Start of Material for the task
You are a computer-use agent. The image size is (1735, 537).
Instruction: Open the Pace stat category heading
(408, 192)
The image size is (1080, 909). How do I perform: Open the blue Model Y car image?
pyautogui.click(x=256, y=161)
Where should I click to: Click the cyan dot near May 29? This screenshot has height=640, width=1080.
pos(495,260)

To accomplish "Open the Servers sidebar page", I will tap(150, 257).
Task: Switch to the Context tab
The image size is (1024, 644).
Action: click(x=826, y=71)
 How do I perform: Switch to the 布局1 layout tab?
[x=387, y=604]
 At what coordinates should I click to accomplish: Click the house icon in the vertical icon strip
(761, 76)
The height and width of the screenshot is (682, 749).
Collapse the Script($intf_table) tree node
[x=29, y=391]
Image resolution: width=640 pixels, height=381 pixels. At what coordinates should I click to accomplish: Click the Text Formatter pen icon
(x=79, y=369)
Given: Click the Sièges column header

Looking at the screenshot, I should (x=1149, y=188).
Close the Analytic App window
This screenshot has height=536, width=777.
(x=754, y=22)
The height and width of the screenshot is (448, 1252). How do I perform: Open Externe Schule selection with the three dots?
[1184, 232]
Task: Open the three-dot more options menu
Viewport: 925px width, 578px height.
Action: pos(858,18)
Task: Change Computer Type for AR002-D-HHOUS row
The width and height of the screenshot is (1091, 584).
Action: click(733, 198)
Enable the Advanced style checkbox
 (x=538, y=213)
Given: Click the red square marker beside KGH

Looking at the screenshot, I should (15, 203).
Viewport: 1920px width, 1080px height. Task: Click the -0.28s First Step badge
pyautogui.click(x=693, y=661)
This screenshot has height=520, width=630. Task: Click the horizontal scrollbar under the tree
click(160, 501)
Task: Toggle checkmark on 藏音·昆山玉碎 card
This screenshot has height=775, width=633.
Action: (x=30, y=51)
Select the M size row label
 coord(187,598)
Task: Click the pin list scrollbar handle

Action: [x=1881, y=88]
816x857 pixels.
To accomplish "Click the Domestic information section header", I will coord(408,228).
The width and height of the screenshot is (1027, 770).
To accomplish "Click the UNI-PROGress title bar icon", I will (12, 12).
End of Material for the task
## Work to be completed
Reproduce each of the records word for word.

## Answer to this task
You are a computer-use agent. The image size is (1735, 537).
Instruction: Open the Pace stat category heading
(408, 192)
The image size is (1080, 909). How do I perform: Open the blue Model Y car image?
pyautogui.click(x=256, y=161)
Where should I click to: Click the cyan dot near May 29? This screenshot has height=640, width=1080.
pos(495,260)

To accomplish "Open the Servers sidebar page", I will tap(150, 257).
Task: Switch to the Context tab
The image size is (1024, 644).
Action: click(x=826, y=71)
 How do I perform: Switch to the 布局1 layout tab?
[x=387, y=604]
 At what coordinates should I click to accomplish: Click the house icon in the vertical icon strip
(761, 76)
The height and width of the screenshot is (682, 749).
Collapse the Script($intf_table) tree node
[x=29, y=391]
Image resolution: width=640 pixels, height=381 pixels. At what coordinates should I click to accomplish: Click the Text Formatter pen icon
(x=79, y=369)
Given: Click the Sièges column header

Looking at the screenshot, I should (x=1149, y=188).
Close the Analytic App window
This screenshot has height=536, width=777.
(x=754, y=22)
The height and width of the screenshot is (448, 1252). How do I perform: Open Externe Schule selection with the three dots?
[1184, 232]
Task: Open the three-dot more options menu
Viewport: 925px width, 578px height.
Action: pos(858,18)
Task: Change Computer Type for AR002-D-HHOUS row
The width and height of the screenshot is (1091, 584).
Action: click(733, 198)
Enable the Advanced style checkbox
 (x=538, y=213)
Given: Click the red square marker beside KGH

Looking at the screenshot, I should (15, 203).
Viewport: 1920px width, 1080px height. Task: Click the -0.28s First Step badge
pyautogui.click(x=693, y=661)
This screenshot has height=520, width=630. Task: Click the horizontal scrollbar under the tree
click(160, 501)
Task: Toggle checkmark on 藏音·昆山玉碎 card
This screenshot has height=775, width=633.
Action: (x=30, y=51)
Select the M size row label
 coord(187,598)
Task: Click the pin list scrollbar handle

Action: [x=1881, y=88]
816x857 pixels.
To accomplish "Click the Domestic information section header", I will coord(408,228).
The width and height of the screenshot is (1027, 770).
To accomplish "Click the UNI-PROGress title bar icon", I will (12, 12).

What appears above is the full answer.